--- Exercise directions ---
Nothing but the lines holding the string "will" should appear in the answer. Copy them from the entries.

--- Exercise materials ---
= = =
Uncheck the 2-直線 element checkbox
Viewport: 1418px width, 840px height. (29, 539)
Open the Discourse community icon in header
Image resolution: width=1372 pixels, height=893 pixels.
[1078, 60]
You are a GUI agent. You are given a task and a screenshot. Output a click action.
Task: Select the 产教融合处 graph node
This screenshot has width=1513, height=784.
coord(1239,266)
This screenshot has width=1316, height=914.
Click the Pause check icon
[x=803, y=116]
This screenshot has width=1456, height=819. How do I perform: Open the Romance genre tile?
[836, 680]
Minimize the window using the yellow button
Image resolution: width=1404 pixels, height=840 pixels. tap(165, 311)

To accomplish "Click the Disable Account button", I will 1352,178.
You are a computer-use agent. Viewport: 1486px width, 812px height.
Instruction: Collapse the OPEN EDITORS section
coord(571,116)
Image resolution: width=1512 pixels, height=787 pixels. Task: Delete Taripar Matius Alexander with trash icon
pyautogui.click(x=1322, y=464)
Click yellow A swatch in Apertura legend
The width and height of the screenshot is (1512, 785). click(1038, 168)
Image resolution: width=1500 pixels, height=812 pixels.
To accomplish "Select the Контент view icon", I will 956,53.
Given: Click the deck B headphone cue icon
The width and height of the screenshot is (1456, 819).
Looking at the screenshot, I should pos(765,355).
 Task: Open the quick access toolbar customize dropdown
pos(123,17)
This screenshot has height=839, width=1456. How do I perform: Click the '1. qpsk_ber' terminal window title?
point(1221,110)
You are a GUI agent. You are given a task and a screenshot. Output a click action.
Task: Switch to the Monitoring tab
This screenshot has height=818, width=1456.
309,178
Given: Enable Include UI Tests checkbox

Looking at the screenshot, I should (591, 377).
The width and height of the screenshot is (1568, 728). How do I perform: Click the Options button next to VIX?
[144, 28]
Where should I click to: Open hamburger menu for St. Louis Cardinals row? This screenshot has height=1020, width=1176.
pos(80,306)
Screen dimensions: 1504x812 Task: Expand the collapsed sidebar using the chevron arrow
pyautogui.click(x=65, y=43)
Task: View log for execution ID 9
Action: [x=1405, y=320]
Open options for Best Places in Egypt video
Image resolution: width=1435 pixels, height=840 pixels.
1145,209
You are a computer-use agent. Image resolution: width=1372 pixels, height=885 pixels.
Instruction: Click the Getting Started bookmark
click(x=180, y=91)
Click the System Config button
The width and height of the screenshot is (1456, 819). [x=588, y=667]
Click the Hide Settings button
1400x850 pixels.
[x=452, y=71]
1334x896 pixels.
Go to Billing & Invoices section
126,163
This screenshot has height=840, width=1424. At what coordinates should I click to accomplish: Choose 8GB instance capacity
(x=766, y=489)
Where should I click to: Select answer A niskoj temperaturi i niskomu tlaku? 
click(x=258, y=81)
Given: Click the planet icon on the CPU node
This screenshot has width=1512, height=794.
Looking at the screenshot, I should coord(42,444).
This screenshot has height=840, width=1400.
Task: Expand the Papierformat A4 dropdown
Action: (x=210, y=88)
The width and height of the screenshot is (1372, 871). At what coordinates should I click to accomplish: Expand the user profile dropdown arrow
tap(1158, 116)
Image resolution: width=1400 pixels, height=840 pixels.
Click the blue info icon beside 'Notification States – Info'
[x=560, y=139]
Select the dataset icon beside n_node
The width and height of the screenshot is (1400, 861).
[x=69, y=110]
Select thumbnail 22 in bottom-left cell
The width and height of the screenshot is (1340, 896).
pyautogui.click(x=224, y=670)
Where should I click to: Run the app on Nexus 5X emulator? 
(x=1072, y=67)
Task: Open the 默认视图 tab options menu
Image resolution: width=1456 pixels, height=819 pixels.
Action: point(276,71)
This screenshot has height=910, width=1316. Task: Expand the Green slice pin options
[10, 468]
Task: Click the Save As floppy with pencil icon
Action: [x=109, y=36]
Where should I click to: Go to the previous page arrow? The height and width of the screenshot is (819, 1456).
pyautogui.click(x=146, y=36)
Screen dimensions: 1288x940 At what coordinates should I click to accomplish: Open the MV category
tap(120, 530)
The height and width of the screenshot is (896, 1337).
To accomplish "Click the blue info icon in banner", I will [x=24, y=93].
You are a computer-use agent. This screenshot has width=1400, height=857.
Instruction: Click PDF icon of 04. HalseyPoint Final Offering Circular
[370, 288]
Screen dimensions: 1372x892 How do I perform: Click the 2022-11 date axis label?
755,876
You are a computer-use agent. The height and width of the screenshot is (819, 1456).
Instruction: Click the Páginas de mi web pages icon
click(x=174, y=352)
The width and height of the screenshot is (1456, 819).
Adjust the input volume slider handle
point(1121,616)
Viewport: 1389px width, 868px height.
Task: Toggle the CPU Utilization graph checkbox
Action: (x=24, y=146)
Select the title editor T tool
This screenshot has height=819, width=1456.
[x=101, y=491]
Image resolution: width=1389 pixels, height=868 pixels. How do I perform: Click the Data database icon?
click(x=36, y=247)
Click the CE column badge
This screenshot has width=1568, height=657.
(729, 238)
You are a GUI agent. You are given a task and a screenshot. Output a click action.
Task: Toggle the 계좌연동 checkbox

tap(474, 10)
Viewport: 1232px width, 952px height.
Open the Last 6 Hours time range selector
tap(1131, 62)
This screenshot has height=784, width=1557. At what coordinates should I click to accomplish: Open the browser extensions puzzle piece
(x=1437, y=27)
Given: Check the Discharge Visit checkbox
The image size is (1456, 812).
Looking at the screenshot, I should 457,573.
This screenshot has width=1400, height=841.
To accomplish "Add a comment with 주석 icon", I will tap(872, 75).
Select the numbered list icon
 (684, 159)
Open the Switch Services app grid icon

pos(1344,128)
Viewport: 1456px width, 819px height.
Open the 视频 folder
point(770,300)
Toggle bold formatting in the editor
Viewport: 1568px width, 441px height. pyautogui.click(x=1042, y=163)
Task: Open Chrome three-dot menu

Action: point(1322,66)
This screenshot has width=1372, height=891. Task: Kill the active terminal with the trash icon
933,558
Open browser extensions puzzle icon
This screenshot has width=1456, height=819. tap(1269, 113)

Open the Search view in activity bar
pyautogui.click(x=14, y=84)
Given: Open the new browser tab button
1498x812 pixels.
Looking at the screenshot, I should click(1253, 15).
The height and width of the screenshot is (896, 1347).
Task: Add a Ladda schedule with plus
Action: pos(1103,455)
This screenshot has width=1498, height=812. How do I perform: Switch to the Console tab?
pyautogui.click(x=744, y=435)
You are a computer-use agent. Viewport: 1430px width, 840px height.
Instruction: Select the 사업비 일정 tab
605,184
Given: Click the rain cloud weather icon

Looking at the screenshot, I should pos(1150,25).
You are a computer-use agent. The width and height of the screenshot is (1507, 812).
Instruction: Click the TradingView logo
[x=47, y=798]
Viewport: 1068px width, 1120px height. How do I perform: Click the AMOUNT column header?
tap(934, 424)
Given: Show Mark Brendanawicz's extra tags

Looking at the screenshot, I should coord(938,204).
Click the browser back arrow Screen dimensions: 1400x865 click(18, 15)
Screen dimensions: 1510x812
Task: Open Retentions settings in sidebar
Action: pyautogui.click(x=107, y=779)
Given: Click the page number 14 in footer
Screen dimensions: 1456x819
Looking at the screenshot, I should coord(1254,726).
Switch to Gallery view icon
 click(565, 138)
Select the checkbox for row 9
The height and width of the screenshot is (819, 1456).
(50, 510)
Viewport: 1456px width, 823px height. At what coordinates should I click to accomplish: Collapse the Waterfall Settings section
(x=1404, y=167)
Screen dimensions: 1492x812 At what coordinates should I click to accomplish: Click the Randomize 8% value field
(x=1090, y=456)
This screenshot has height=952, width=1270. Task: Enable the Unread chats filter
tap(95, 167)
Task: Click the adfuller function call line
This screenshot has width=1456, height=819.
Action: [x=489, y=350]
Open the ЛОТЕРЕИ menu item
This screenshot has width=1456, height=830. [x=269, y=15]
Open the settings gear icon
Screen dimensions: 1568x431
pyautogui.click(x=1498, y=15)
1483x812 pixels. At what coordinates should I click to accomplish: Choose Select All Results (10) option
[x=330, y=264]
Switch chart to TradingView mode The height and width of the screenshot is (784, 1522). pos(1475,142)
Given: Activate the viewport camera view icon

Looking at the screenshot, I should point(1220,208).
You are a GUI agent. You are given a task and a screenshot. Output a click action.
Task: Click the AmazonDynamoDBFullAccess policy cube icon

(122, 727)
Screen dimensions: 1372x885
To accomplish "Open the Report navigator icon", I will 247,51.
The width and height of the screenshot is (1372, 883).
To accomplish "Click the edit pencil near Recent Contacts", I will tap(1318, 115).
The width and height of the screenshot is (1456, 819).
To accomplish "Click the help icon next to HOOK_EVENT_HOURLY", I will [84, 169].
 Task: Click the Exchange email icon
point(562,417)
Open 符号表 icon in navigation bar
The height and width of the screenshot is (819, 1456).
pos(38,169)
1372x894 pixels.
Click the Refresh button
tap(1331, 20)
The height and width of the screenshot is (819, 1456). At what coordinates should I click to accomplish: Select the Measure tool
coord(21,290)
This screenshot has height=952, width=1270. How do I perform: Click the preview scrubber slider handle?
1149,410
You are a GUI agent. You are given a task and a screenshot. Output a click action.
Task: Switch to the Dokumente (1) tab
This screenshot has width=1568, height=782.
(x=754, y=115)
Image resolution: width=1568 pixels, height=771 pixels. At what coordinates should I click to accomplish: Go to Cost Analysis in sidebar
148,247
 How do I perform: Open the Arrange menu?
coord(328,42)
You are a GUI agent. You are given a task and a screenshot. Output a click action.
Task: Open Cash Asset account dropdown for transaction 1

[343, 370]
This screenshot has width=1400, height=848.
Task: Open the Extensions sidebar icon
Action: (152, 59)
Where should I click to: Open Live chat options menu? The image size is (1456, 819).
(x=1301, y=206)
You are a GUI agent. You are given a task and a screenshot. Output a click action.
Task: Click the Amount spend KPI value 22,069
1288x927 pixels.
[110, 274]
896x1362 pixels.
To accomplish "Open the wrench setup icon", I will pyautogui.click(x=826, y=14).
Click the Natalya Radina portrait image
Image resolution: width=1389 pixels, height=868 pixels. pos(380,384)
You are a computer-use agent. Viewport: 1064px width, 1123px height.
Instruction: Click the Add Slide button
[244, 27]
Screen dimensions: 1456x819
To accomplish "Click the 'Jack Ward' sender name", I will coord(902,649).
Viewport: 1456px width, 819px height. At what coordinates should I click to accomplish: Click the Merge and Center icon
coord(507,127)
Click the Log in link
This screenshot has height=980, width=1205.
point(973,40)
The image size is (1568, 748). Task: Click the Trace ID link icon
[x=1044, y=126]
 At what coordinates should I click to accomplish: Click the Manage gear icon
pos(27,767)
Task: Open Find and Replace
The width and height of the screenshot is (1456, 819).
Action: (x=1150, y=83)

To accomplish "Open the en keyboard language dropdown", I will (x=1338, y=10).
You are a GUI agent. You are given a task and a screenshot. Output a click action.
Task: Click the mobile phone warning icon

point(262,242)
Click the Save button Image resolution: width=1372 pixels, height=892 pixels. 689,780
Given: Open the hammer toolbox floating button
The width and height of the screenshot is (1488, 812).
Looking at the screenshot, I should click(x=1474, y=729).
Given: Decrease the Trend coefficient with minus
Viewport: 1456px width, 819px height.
= = =
--- Reply to the task ---
To accomplish "Click the Disable Account button", I will 1352,178.
To accomplish "Select the Контент view icon", I will 956,53.
To accomplish "Click the blue info icon in banner", I will [x=24, y=93].
To accomplish "Add a comment with 주석 icon", I will tap(872, 75).
To accomplish "Open the Report navigator icon", I will 247,51.
To accomplish "Click the edit pencil near Recent Contacts", I will tap(1318, 115).
To accomplish "Click the help icon next to HOOK_EVENT_HOURLY", I will [84, 169].
To accomplish "Open the wrench setup icon", I will pyautogui.click(x=826, y=14).
To accomplish "Click the 'Jack Ward' sender name", I will coord(902,649).
To accomplish "Open the en keyboard language dropdown", I will (x=1338, y=10).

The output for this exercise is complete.